Двор подметали, когда послышался сильный звон колокольчика у ворот. В дверях стояла баба, которая обеспечивала монастырь молочными продуктами и яйцами, её лицо было бледным, она указывала на что-то за собой и от страха была не в состоянии говорить.
Сестра-привратница отважилась выглянуть. У порога калитки наполовину засыпанная снегом, стояла на коленях с лицом к земле, руками, сложенными, как для молитвы, женщина в монашеском облачении св. Франциска, повернувшись к костёлу, уже застывшая и окостеневшая.
Монашки подбежали её спасать.
С большим трудом удалось вытащить тело из снежного сугроба, в котором оно по пояс находилось. Уже ничто не могло пробудить жизнь в замёрзшей кающейся. Там никто её не узнал, занялись похоронами несчастной, когда случайно приехавший из Кракова старичок отец Прохор, взглянув на останки, объявил, что это была та Бета, некогда похищенная из Скалы и увезённая.
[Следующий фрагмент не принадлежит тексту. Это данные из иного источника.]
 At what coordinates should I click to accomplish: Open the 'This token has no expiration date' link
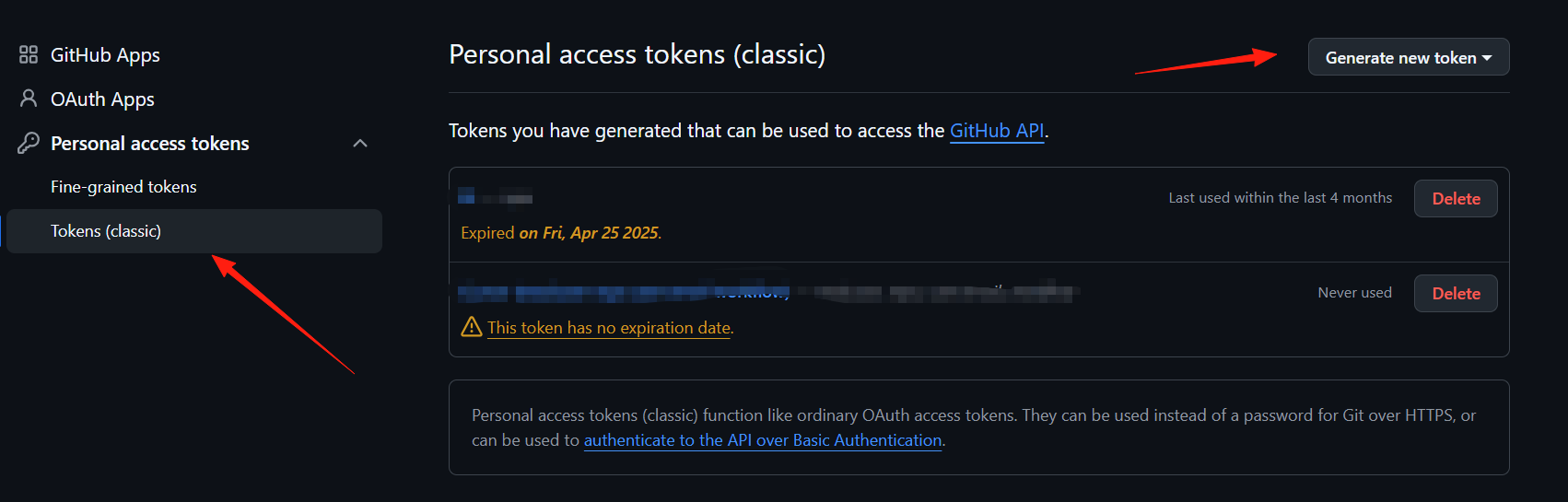(609, 328)
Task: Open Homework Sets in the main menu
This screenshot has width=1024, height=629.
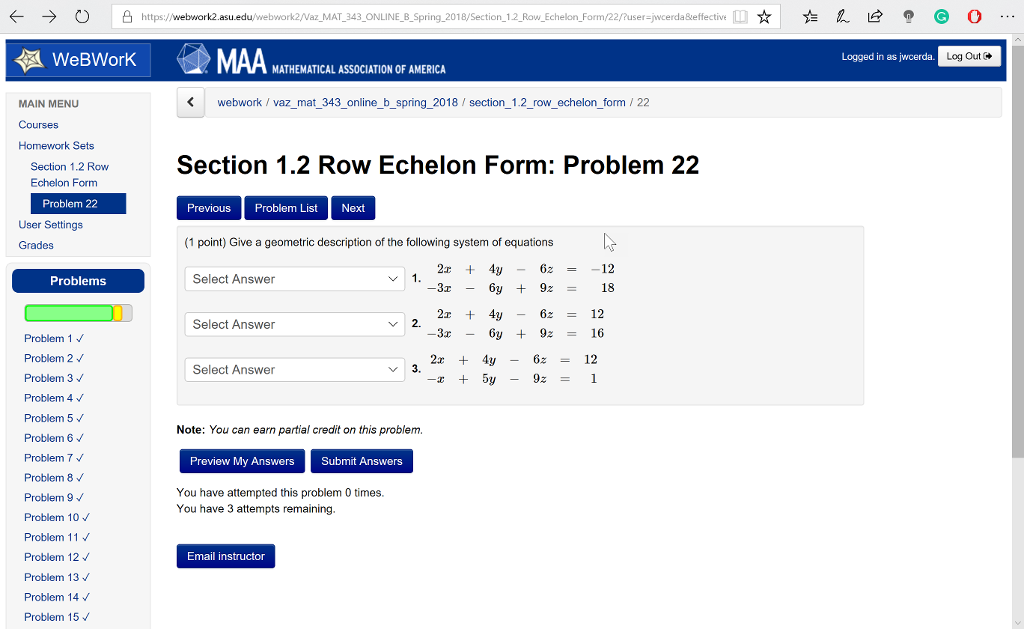Action: click(55, 145)
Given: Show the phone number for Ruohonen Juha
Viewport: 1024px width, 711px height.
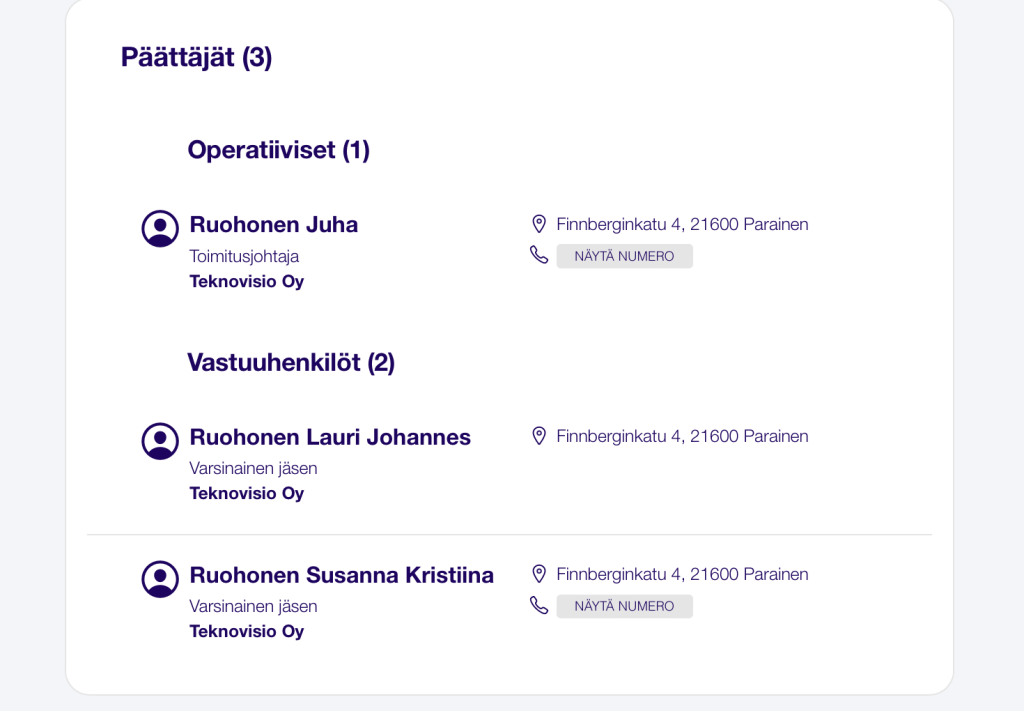Looking at the screenshot, I should 624,256.
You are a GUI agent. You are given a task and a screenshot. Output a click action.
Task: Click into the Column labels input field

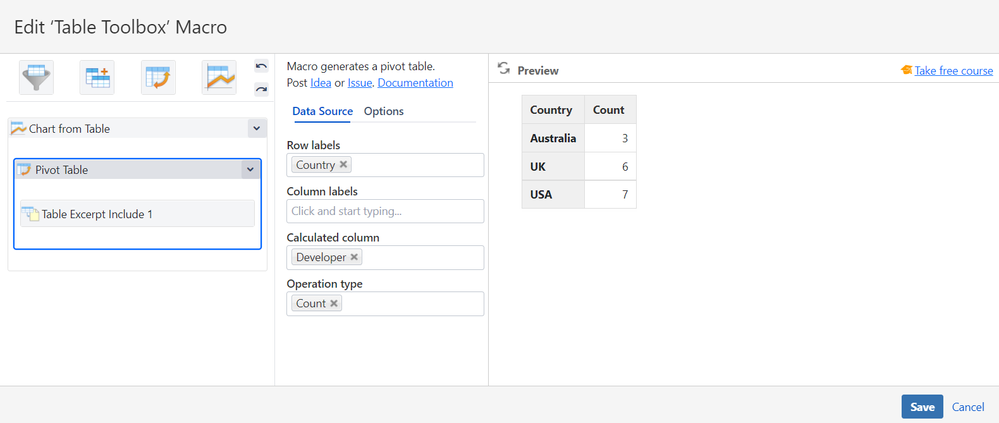(x=385, y=211)
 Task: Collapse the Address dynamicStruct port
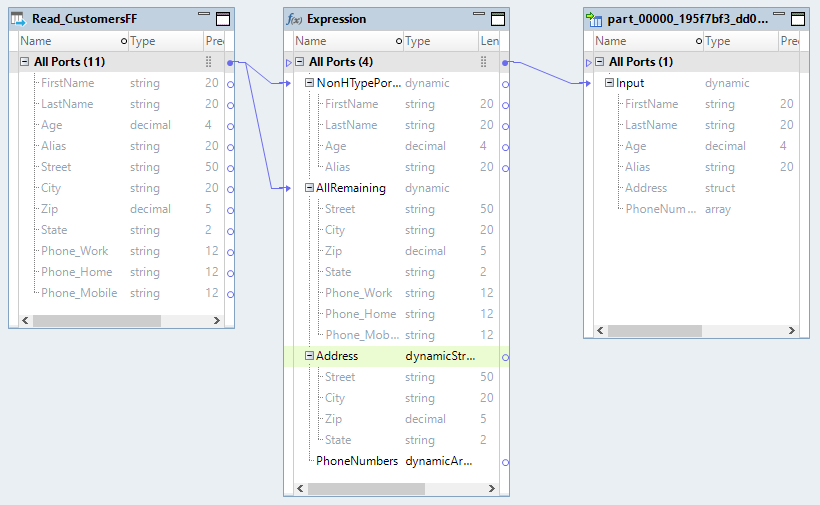point(309,356)
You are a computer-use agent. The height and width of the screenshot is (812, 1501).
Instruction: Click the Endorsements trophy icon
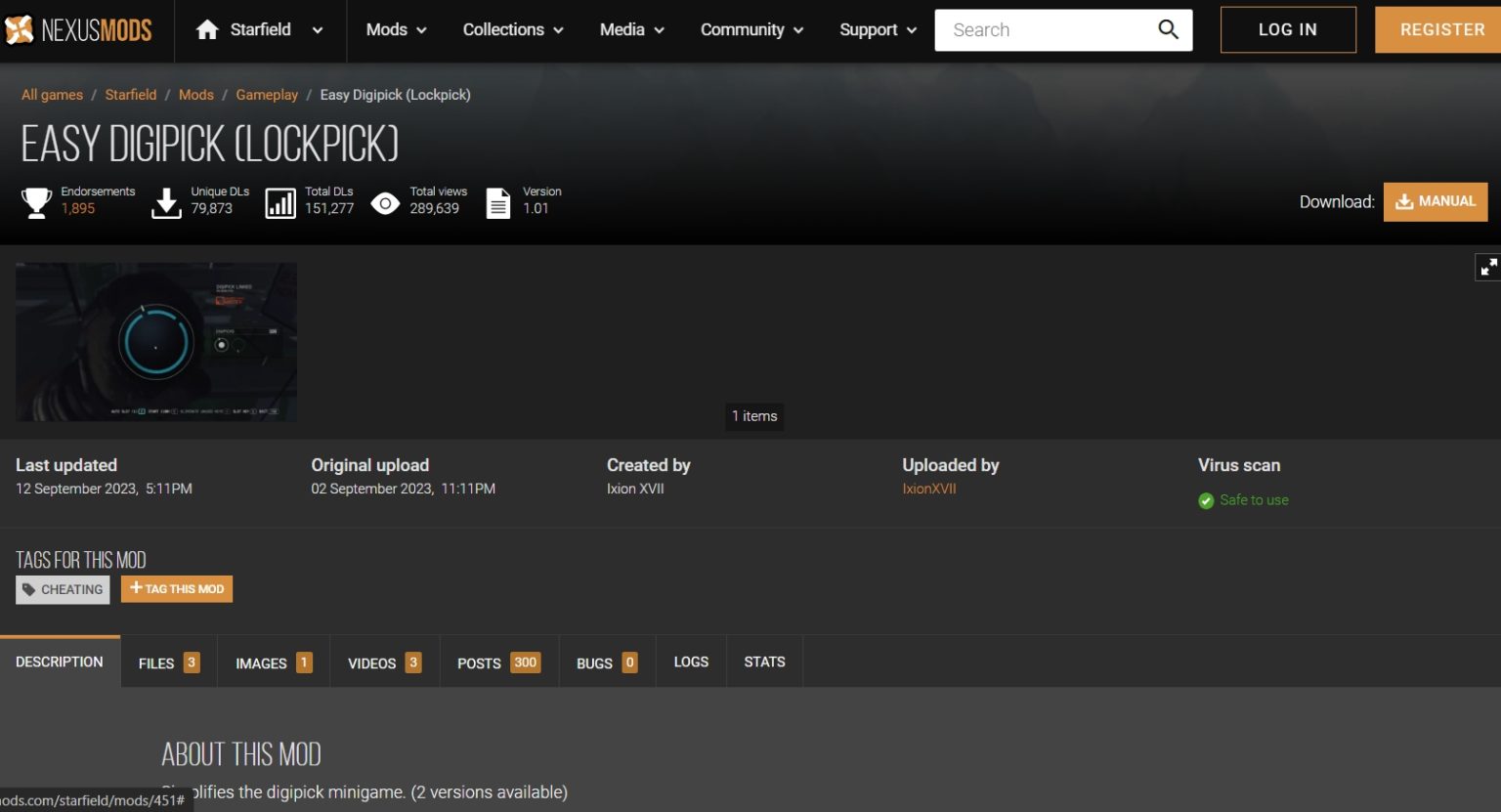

Капеллан свидетельствовал, что она примирилась с Богом и окончила жизнь в раскаянии и искуплении. Её останки похоронили в углу кладбища, вдалеке от монашек, на вечный покой.
Декабрь 1879.
В старом доме.
Заметка
История Павла из Пжеманкова так, как мы её здесь подаём, осталась не только в хронике Длугоша, но и в актах капитула и многих современных документах. Её критически изучали с. п. Алекс. Прзездецкий и епископ Лонтовский. Мы в ней верно придерживались преданий и фактов, на основу которых опирался наш роман.